Todos no clube passaram a semana apostando num discurso otimista. Como o Guarani não é rival da mesma forma que São Paulo e Palmeiras, os corintianos têm fé na ajuda dos campineiros. No primeiro turno eles venceram o Fluminense por 2 a 1. "Não penso em mais nada, a não ser no domingo, vai ser difícil, mas estaremos preparados pra fazermos um grande jogo", postou em seu Twitter o volante Elias, de volta após cumprir suspensão diante do Vasco.

"Em 2005 estava um pouco mais fácil. Era vencer o nosso jogo. Agora dependemos de um tropeço. Lembro que não fui para o banco, mas estava com o elenco", endossou o goleiro Júlio César, que pode ser bicampeão. "Mas sou brasileiro e não desisto nunca."

Inédito. Nunca um líder dos pontos corridos do Campeonato Brasileiro chegou à rodada decisiva na frente e acabou superado. Santos (2004), Corinthians (2005), São Paulo (2008) e Flamengo (2009) confirmaram a conquista na rodada decisiva. Agora, o Alvinegro busca mudar a história. A fé, então, é na amarelada que Fluminense e Flamengo deram em decisões recentes da Copa do Brasil, na qual deixaram o troféu escapar com tropeços no jogo decisivo, ambos no Maracanã, diante de Paulista de Jundiaí e Santo André, respectivamente, dois pequenos de São Paulo, como o Guarani.

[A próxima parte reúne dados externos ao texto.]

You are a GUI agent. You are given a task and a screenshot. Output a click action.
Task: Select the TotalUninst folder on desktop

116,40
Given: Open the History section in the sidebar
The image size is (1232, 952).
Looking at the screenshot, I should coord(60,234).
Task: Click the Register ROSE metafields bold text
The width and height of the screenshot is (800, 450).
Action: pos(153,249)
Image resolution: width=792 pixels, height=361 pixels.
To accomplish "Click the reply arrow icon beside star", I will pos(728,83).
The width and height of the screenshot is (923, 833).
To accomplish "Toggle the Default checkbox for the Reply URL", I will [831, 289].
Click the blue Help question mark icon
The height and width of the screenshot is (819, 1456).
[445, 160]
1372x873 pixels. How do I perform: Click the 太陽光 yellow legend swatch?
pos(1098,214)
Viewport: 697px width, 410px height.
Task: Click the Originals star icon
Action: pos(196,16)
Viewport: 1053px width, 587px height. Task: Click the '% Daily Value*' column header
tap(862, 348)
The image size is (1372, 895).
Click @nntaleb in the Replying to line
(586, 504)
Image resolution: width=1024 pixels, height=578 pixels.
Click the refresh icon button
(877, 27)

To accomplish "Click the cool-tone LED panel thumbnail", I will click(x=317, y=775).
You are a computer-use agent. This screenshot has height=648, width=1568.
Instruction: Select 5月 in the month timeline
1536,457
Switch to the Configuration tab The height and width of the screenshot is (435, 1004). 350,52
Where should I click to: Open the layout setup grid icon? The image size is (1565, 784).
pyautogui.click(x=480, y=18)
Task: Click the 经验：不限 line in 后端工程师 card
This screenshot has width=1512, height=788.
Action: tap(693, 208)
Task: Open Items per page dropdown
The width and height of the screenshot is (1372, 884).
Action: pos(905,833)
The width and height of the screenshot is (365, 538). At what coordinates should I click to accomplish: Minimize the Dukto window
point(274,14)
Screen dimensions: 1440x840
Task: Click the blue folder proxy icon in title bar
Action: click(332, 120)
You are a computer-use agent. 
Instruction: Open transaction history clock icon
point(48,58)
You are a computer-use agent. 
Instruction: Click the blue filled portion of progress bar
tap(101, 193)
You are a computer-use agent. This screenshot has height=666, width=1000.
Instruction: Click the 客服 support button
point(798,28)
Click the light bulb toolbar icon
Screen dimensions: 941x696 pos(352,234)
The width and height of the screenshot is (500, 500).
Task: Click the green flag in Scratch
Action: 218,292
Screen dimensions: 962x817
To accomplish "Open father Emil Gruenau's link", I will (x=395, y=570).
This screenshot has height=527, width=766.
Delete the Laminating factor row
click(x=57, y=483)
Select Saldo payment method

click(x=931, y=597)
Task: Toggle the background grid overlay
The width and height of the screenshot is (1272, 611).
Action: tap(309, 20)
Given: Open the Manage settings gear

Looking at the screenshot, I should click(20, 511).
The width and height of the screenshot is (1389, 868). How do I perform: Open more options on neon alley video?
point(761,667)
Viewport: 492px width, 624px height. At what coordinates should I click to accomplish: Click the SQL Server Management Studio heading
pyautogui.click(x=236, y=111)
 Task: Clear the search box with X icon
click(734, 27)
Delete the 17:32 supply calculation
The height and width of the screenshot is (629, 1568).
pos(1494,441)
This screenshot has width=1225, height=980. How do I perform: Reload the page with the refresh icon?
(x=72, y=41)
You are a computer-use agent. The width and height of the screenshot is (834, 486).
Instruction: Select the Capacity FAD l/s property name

Neste Brasileiro, ainda há algo motivador aos corintianos. O Fluminense não ganhou de nenhum paulista no Rio e só empatou com os rebaixados Prudente e Goiás, ambos por 1 a 1, quando era mandante. "Já vi muitas coisas no futebol. Por que não podemos sonhar?", indagou Roberto Carlos, na sexta-feira, sem esconder que seria um milagre uma reviravolta na rodada decisiva.

Na Libertadores. Caso confirme uma das duas primeiras colocações, o Corinthians estreará na Libertadores no Pacaembu, diante de um argentino. Se for o campeão, o Alvinegro pega o Argentino Juniors. Se for vice, encara o campeão argentino, que deve ser o Estudiantes.